“There are hotels,” said Frances more and more disappointed, though the beginning of this speech had given her a little hope.
“Good hotels?” he said with interest. “Sometimes they are really better than a place of one’s own, where the drainage is often bad, and the exposure not all that could be desired. And then you get any amusement that may be going. Perhaps you will tell me the names of one or two? for if this east wind continues, my doctors may send me off even now.”
Frances looked into his limpid eyes and expressive countenance with dismay. He must look, she felt sure, as if he were making the most touching confidences to her. His soft pathetic voice gave a faux air of something sentimental to those questions, which even she could not persuade herself meant nothing. Was it to show that he was bent upon following Constance wherever she might go? That must be the true meaning, she supposed. He must be endeavouring by this mock-anxiety to find out how much she knew of his real motives, and whether he might trust to her or not. But Frances resented a little the unnecessary precaution.
“I don’t know anything about the hotels,” she said. “I have never thought of the air. It is my home—that is all.”
“You look so well, that I am the more convinced it would be a good place for me,” said the young man. “You look in such thorough good health, if you will allow me to say so. Some ladies don’t like to be told that; but I think it the most delightful thing in existence. Tell me, had you any trouble with drainage, when you went to settle there? And is the water good? and how long does the season last? I am afraid I am teasing you with my questions; but all these details are so important—and one is so pleased to hear of a new place.”
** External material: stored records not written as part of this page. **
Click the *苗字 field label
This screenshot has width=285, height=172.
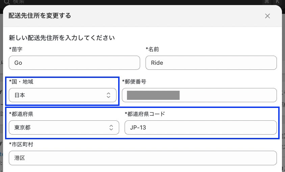(x=16, y=49)
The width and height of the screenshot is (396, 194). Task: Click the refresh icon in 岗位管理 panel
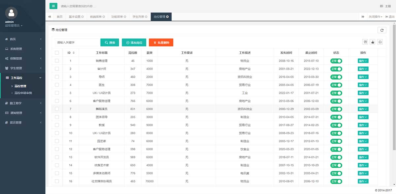click(382, 30)
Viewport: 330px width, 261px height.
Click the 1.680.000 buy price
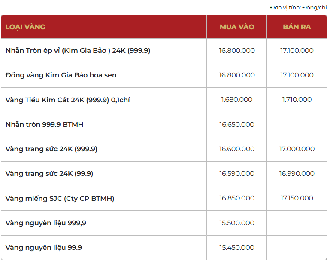pos(237,100)
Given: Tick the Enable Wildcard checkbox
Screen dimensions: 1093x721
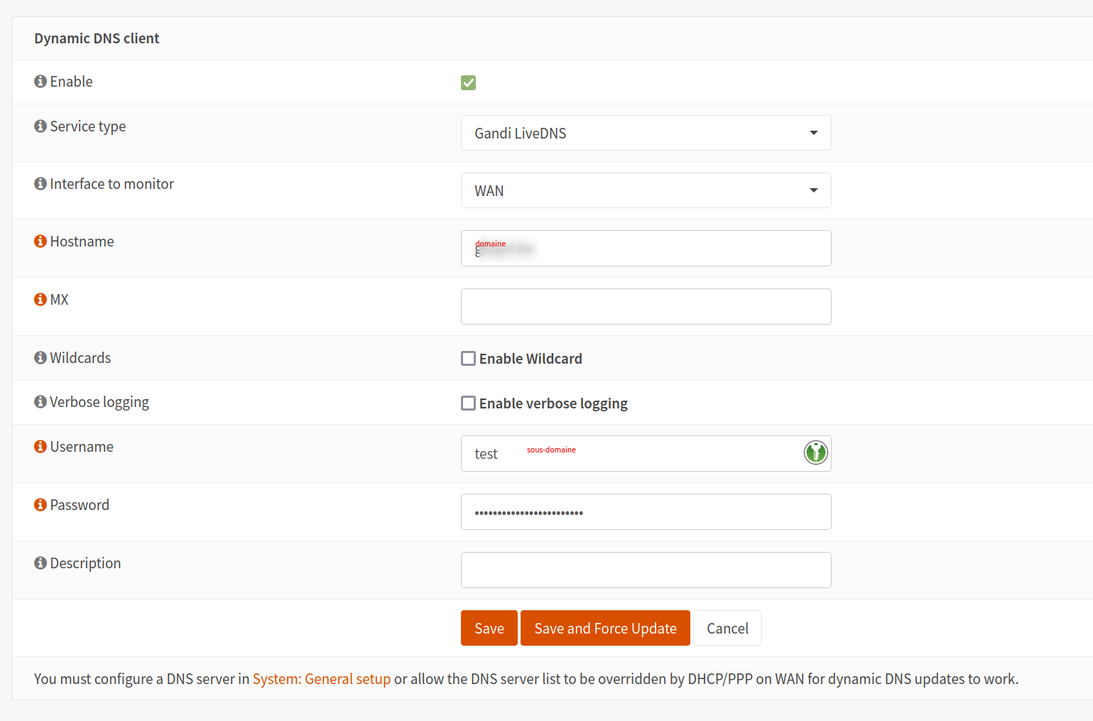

“We live up in the old town,” said Frances with a sudden flash of malice. “I don’t know what drainage is, and neither does any one else there. We have our fountain in the court—our own well. And I don’t think there is any season. We go up among the mountains, when it gets too hot.”
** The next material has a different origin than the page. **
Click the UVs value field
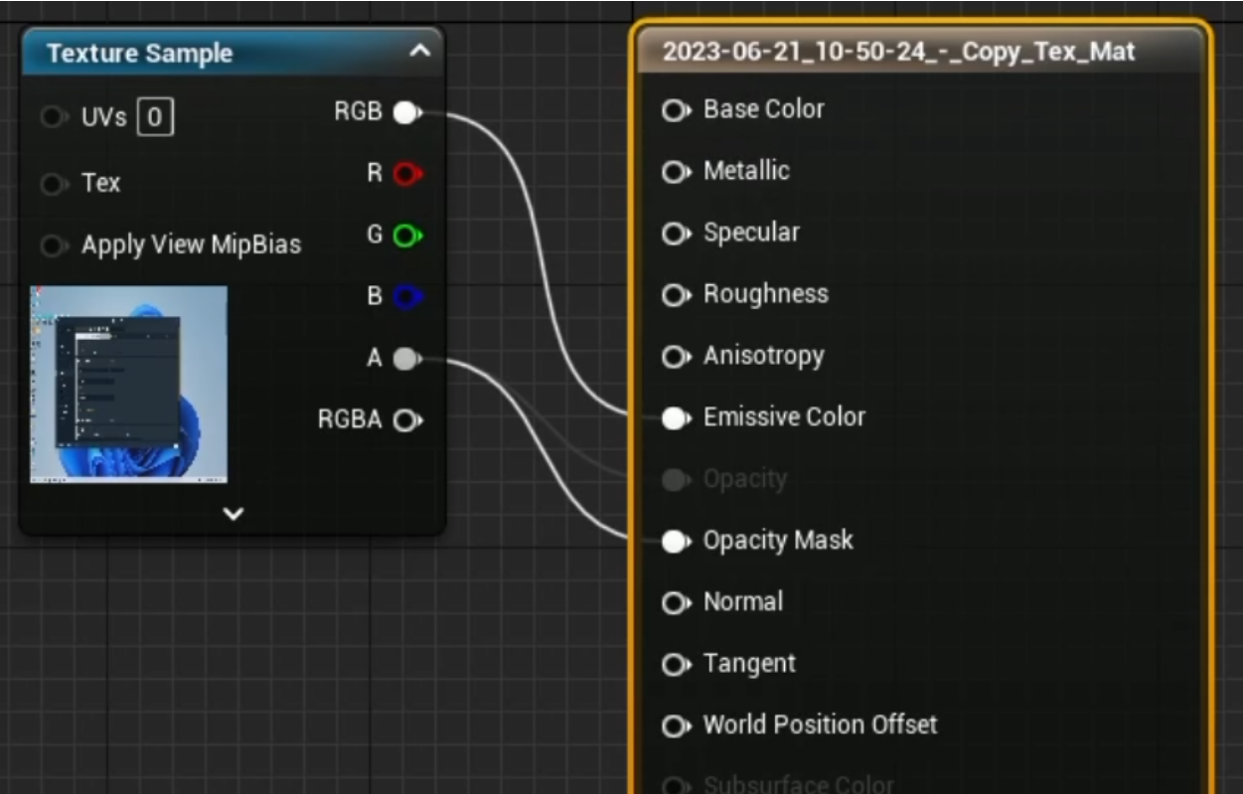The image size is (1243, 794). [154, 118]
“Your well in the court!” said the sentimental Claude, with the look of a poet who has just been told that his dearest friend is killed by an accident,—“with everything percolating into it! That is terrible indeed. But,” he said, after a pause, an ethereal sense of consolation stealing over his fine features—“there are exceptions, they say, to every rule; and sometimes, with fine health such as you have, bad sanitary conditions do not seem to tell—when there has been no stirring-up. I believe that is at the root of the whole question. People can go on, on the old system, so long as there is no stirring-up; but when once a beginning has been made, it must be complete, or it is fatal.”
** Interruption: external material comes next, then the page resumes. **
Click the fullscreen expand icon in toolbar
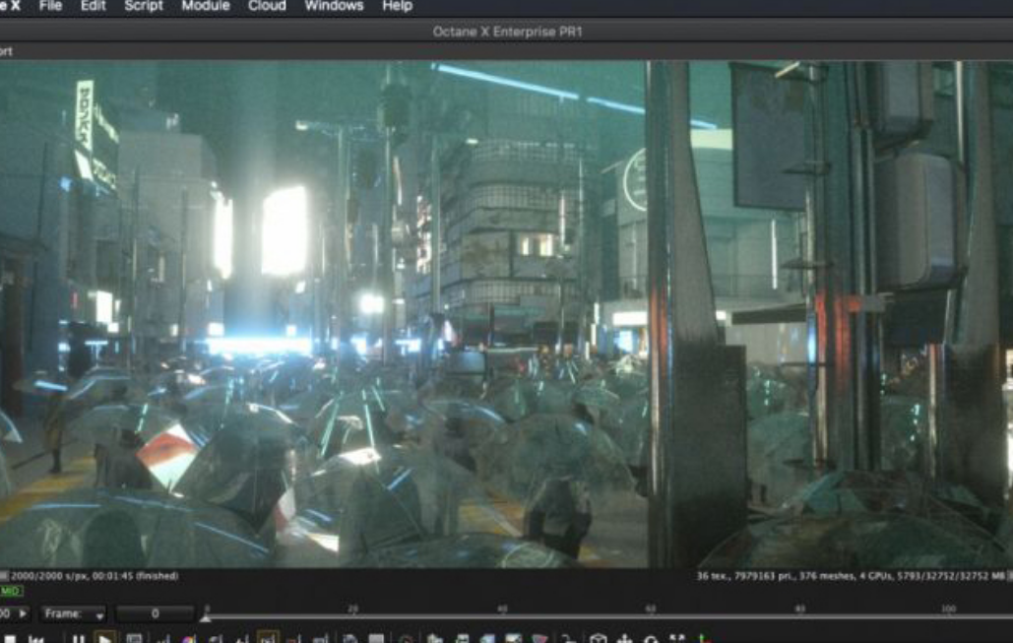The image size is (1013, 643). 677,639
He said this with animation much greater than he had shown as yet; then dropping into his habitual pathos: “If I come in for tea to-morrow—Lady Markham allows me to do it, when I can, when the weather is fit for going out—will you be so very kind as to give me half an hour, Miss Waring, for a few particulars? I will take them down from your lips—it is so much the most satisfactory way; and perhaps you would add to your kindness by just thinking it over beforehand—if there is anything I ought to know.”
“But I am going out to-morrow, Mr Ramsay.”
“Then after to-morrow,” he said; and rising with a bow full of tender deference, went up to Lady Markham to bid her good-night. “I have been having a most interesting conversation with Miss Waring. She has given me so many renseignements,” he said. “She permits me to come after to-morrow for further particulars. Dear Lady Markham, good-night and à revoir.”